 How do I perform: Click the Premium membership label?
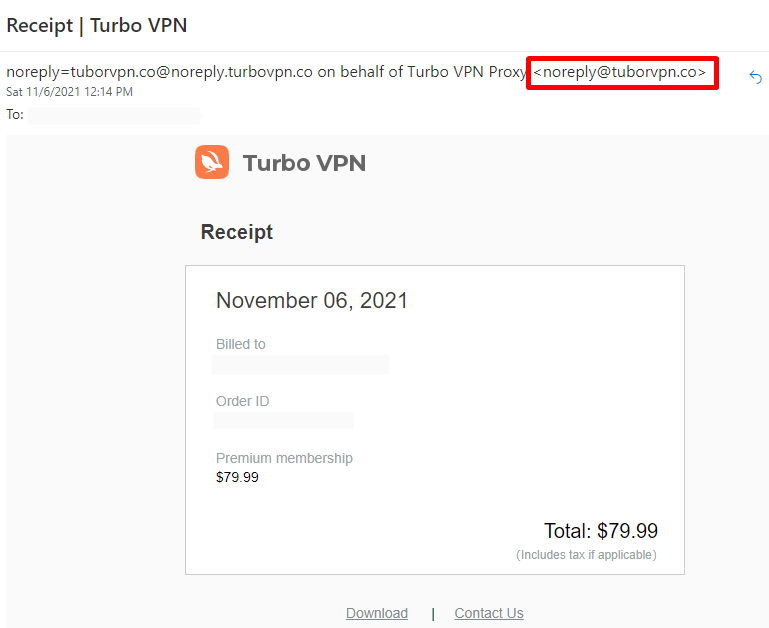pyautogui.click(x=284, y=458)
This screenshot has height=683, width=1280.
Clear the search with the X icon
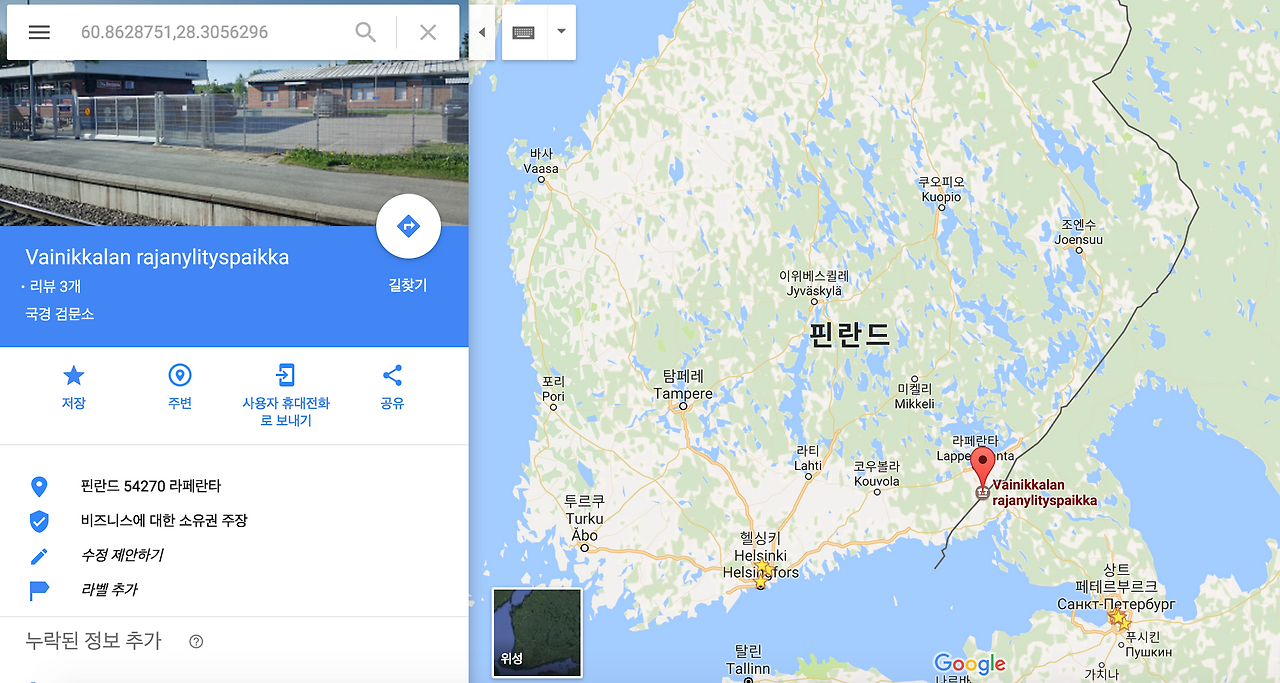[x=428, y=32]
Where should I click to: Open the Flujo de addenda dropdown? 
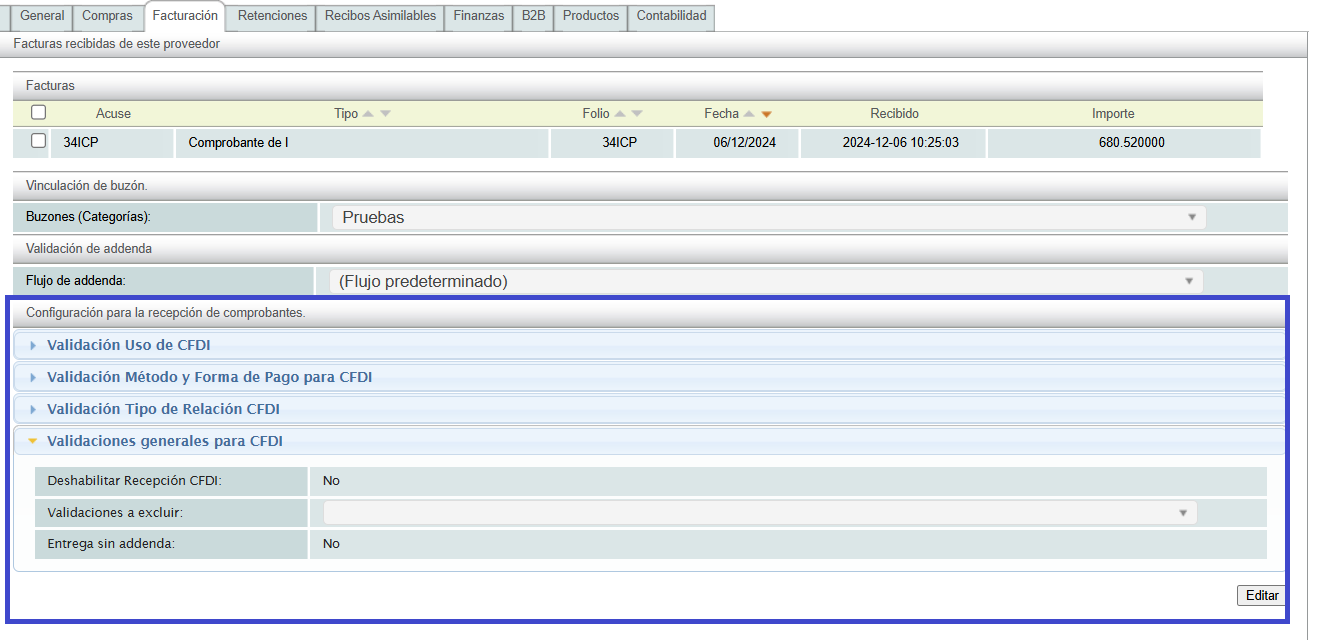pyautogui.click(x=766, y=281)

WHAT YOU ARE ASKED TO DO –
Reproduce the lines above word for word, omitting the pictures.

SOLUTION –
 How do I perform: Click the Premium membership label?
pyautogui.click(x=284, y=458)
This screenshot has height=683, width=1280.
Clear the search with the X icon
[x=428, y=32]
Where should I click to: Open the Flujo de addenda dropdown? 
pyautogui.click(x=766, y=281)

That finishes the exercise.